Inhibitory Activity of Garlic Fermented by Pediococcus pentosaceus KACC 91419 against Antibiotic-resistant Pathogens

  • Ham, Jun-Sang (National Institute of Animal Science, RDA) ;
  • Lee, Seung-Gyu (National Institute of Animal Science, RDA) ;
  • Kim, Min-Kyung (National Institute of Animal Science, RDA) ;
  • Oh, Mi-Hwa (National Institute of Animal Science, RDA) ;
  • Jeong, Seok-Geun (National Institute of Animal Science, RDA) ;
  • Kim, Dong-Hun (National Institute of Animal Science, RDA) ;
  • Lee, Se-Hyung (Department of Animal Resources Science, Dankook University) ;
  • Chae, Jong-Pyo (Department of Animal Resources Science, Dankook University) ;
  • Lee, Ji-Yoon (National Instrumentation Center for Environmental Management, Seoul National University) ;
  • Kang, Dae-Kyung (Department of Animal Resources Science, Dankook University)
  • Received : 2009.08.31
  • Accepted : 2009.12.30
  • Published : 2010.09.01


The aim of this study was to screen lactic acid bacteria for the fermentation of garlic and to assess the increase in inhibitory activity of garlic fermented against antibiotic-resistant pathogens for use as an animal feed supplement. We screened 45 strains of lactobacillus for the fermentation of garlic. Of these strains, 23 showed similar growth rates with or without allicin.
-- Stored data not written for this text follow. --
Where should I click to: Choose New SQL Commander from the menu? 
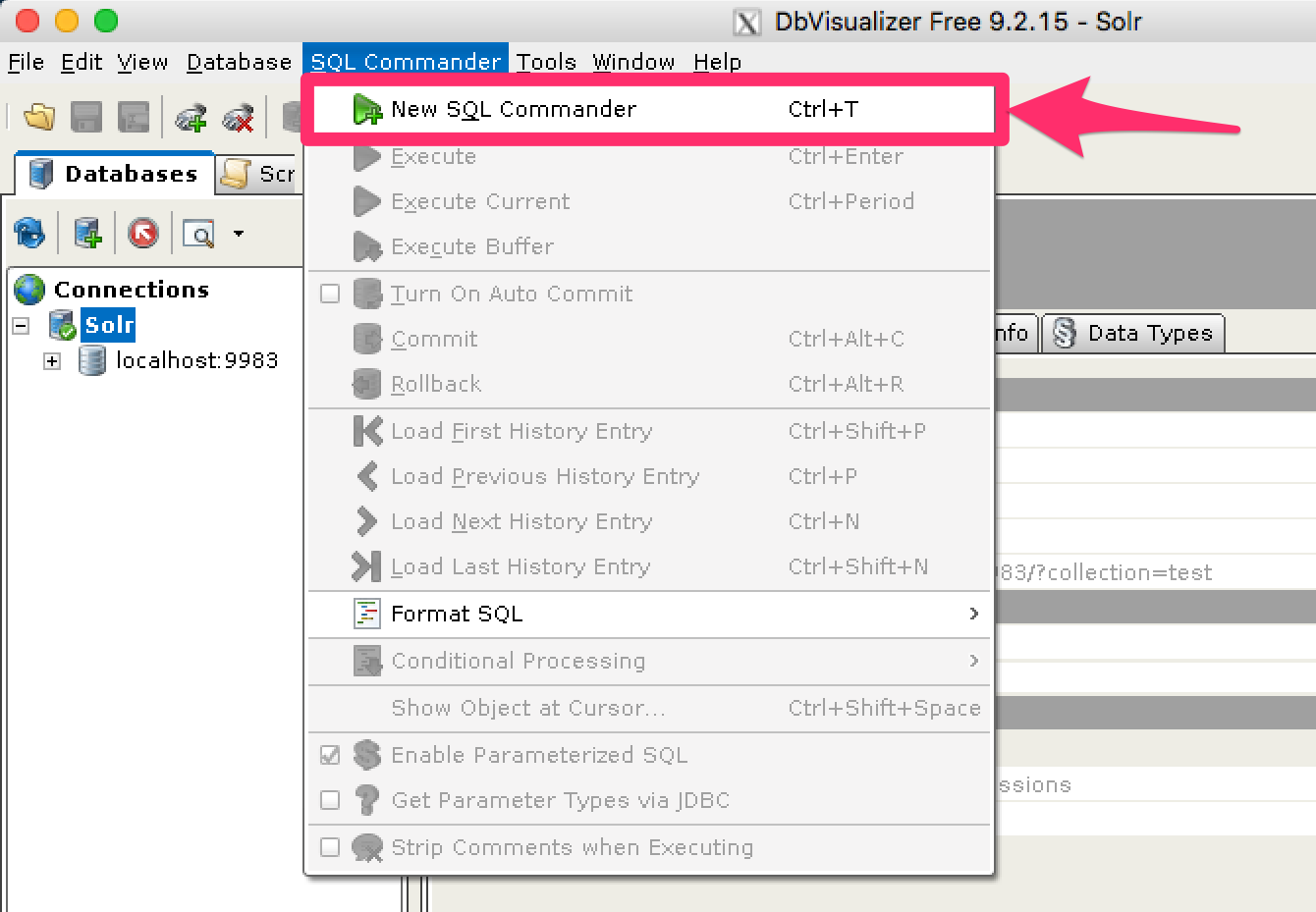[x=513, y=109]
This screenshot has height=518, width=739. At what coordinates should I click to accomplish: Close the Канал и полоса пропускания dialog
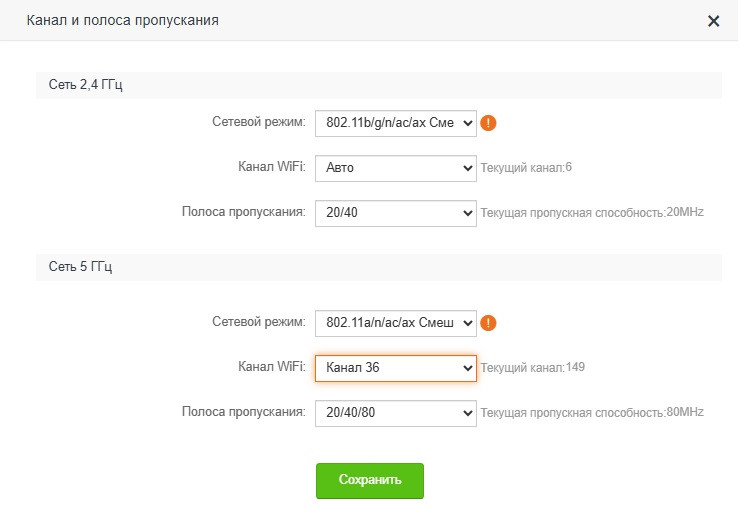713,21
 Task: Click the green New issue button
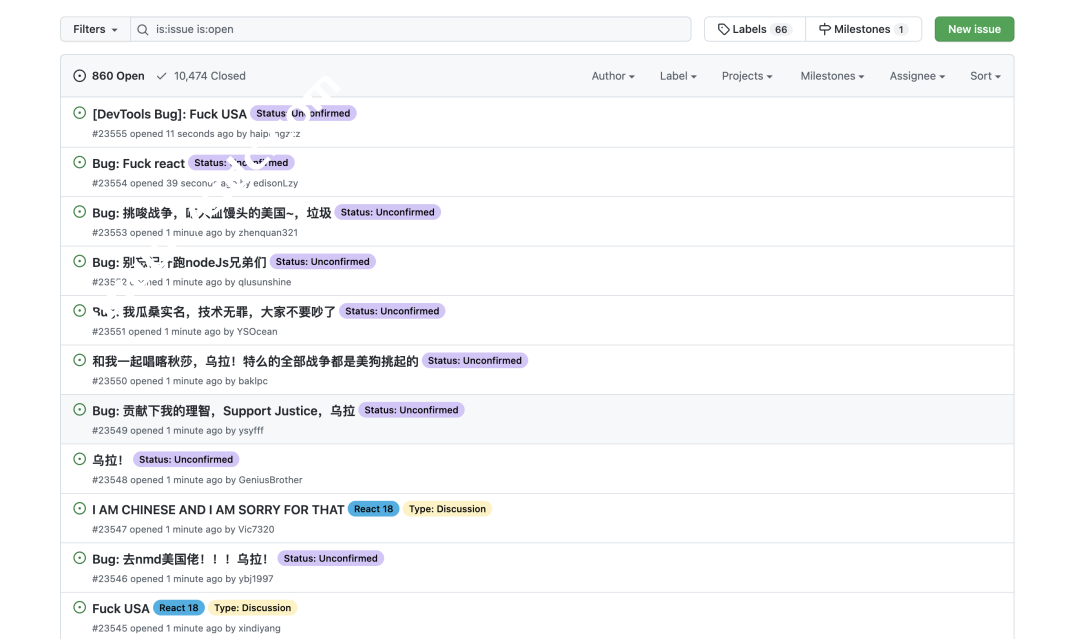tap(974, 29)
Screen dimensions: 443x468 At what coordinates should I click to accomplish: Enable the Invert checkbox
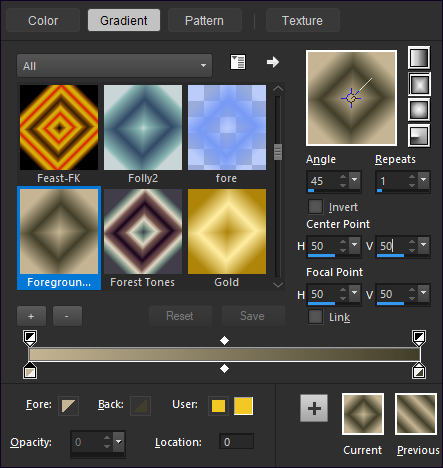click(x=315, y=206)
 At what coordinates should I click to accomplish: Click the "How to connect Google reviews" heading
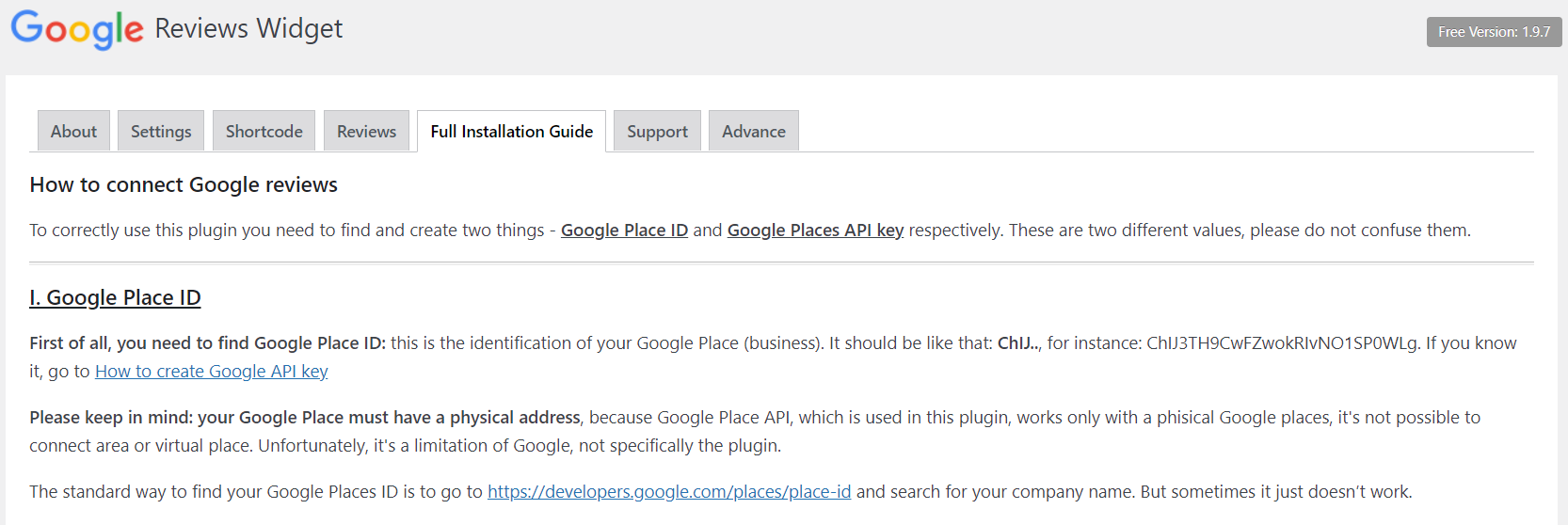coord(184,185)
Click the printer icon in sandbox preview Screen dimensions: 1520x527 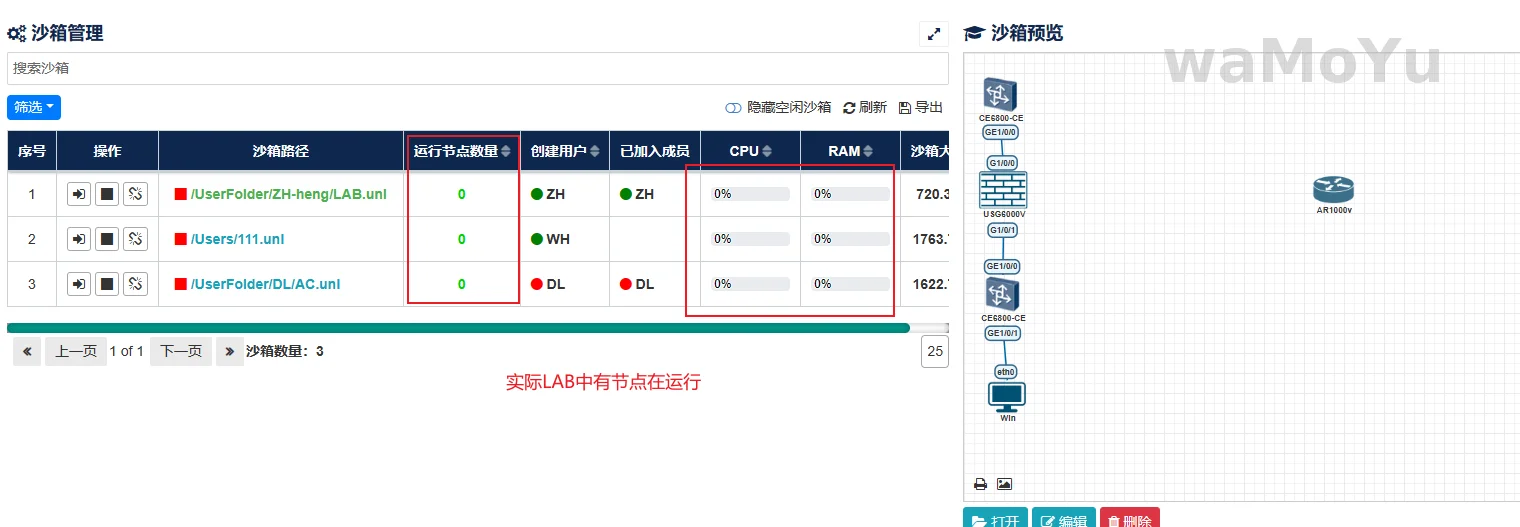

Cultures of the 23 strains were mixed with an equivalent amount of garlic juice and incubated overnight at $37^{\circ}C$. The three strains with the lowest pH values were Lactobacillus paracasei KCTC 3169, L5 strain, and L. reuteri SW. Garlic juice fermented by the L5 strain more strongly inhibited antibiotic-resistant pathogenic bacteria than L. paracasei KCTC 3169, L. reuteri SW, or garlic juice itself. By examining carbohydrate utilization, morphologic properties and 16S rRNA gene sequences, we identified the L5 strain as Pediococcus pentosaceus and deposited it in the name of P. pentosaceus KACC 91419 into the Korea Agricultural Culture Collection. To identify the antimicrobial compound from the garlic filtrate fermented by P. pentosaceus KACC 91419, we fractionated P. pentosaceus KACC 91419 culture on a C18 column and checked the antimicrobial activity of fractions A6 to A10. Only fraction A9 showed inhibitory activity on Staphylococcus aureus. Comparing the mass spectra of the fractions with and without antimicrobial activity, we observed a single dominant product ion (m/z 157.99) from the fraction showing antimicrobial activity. Its molecular mass (157.99) was 2 atomic mass units less than that of allicin (162.02). This suggests that allicin might be converted to its derivative, which has antimicrobial activity, during fermentation by P. pentosaceus KACC 91419.